» Problem details: Below you will find a set of lines. Repeat them all exactly.

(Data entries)
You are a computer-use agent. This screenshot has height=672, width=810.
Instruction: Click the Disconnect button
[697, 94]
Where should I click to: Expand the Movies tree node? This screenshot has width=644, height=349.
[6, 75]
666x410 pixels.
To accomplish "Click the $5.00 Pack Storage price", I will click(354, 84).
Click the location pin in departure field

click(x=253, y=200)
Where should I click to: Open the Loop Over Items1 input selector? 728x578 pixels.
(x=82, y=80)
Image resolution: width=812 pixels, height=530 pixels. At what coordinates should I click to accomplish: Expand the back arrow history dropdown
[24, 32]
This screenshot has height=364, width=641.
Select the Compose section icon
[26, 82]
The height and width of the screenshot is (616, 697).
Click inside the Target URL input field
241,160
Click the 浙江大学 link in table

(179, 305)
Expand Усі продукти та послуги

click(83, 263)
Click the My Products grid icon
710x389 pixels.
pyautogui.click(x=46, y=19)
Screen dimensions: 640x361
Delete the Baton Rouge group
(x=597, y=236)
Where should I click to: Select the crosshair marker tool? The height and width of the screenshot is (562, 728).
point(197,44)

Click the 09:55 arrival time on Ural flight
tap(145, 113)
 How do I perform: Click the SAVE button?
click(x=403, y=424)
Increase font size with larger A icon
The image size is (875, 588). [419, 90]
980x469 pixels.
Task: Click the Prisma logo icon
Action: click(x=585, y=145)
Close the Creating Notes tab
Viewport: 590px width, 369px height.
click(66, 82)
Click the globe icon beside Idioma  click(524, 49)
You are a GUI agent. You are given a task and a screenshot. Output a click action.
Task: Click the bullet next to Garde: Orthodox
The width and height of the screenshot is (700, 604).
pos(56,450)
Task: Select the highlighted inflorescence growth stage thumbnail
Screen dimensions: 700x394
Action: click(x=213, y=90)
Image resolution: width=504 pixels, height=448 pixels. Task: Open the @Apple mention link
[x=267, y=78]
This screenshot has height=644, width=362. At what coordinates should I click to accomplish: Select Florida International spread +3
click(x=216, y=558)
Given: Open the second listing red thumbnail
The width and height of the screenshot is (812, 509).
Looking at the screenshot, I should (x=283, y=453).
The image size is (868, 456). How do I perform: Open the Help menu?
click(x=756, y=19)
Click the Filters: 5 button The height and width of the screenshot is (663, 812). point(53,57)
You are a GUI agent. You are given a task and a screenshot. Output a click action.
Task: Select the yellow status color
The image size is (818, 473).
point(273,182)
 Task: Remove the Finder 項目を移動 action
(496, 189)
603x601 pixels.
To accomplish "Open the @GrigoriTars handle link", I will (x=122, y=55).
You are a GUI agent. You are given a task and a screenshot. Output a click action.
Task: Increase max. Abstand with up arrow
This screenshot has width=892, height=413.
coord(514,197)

» Written response:
You are a computer-use agent. This screenshot has height=672, width=810.
Instruction: Click the Disconnect button
[697, 94]
Where should I click to: Expand the Movies tree node? This screenshot has width=644, height=349.
[6, 75]
666x410 pixels.
To accomplish "Click the $5.00 Pack Storage price", I will click(354, 84).
Click the location pin in departure field

click(x=253, y=200)
Where should I click to: Open the Loop Over Items1 input selector? 728x578 pixels.
(x=82, y=80)
Image resolution: width=812 pixels, height=530 pixels. At what coordinates should I click to accomplish: Expand the back arrow history dropdown
[24, 32]
This screenshot has height=364, width=641.
Select the Compose section icon
[26, 82]
The height and width of the screenshot is (616, 697).
Click inside the Target URL input field
241,160
Click the 浙江大学 link in table

(179, 305)
Expand Усі продукти та послуги

click(83, 263)
Click the My Products grid icon
710x389 pixels.
pyautogui.click(x=46, y=19)
Screen dimensions: 640x361
Delete the Baton Rouge group
(x=597, y=236)
Where should I click to: Select the crosshair marker tool? The height and width of the screenshot is (562, 728).
point(197,44)

Click the 09:55 arrival time on Ural flight
tap(145, 113)
 How do I perform: Click the SAVE button?
click(x=403, y=424)
Increase font size with larger A icon
The image size is (875, 588). [419, 90]
980x469 pixels.
Task: Click the Prisma logo icon
Action: click(x=585, y=145)
Close the Creating Notes tab
Viewport: 590px width, 369px height.
click(66, 82)
Click the globe icon beside Idioma  click(524, 49)
You are a GUI agent. You are given a task and a screenshot. Output a click action.
Task: Click the bullet next to Garde: Orthodox
The width and height of the screenshot is (700, 604).
pos(56,450)
Task: Select the highlighted inflorescence growth stage thumbnail
Screen dimensions: 700x394
Action: click(x=213, y=90)
Image resolution: width=504 pixels, height=448 pixels. Task: Open the @Apple mention link
[x=267, y=78]
This screenshot has height=644, width=362. At what coordinates should I click to accomplish: Select Florida International spread +3
click(x=216, y=558)
Given: Open the second listing red thumbnail
The width and height of the screenshot is (812, 509).
Looking at the screenshot, I should (x=283, y=453).
The image size is (868, 456). How do I perform: Open the Help menu?
click(x=756, y=19)
Click the Filters: 5 button The height and width of the screenshot is (663, 812). point(53,57)
You are a GUI agent. You are given a task and a screenshot. Output a click action.
Task: Select the yellow status color
The image size is (818, 473).
point(273,182)
 Task: Remove the Finder 項目を移動 action
(496, 189)
603x601 pixels.
To accomplish "Open the @GrigoriTars handle link", I will (x=122, y=55).
You are a GUI agent. You are given a task and a screenshot. Output a click action.
Task: Increase max. Abstand with up arrow
This screenshot has width=892, height=413.
coord(514,197)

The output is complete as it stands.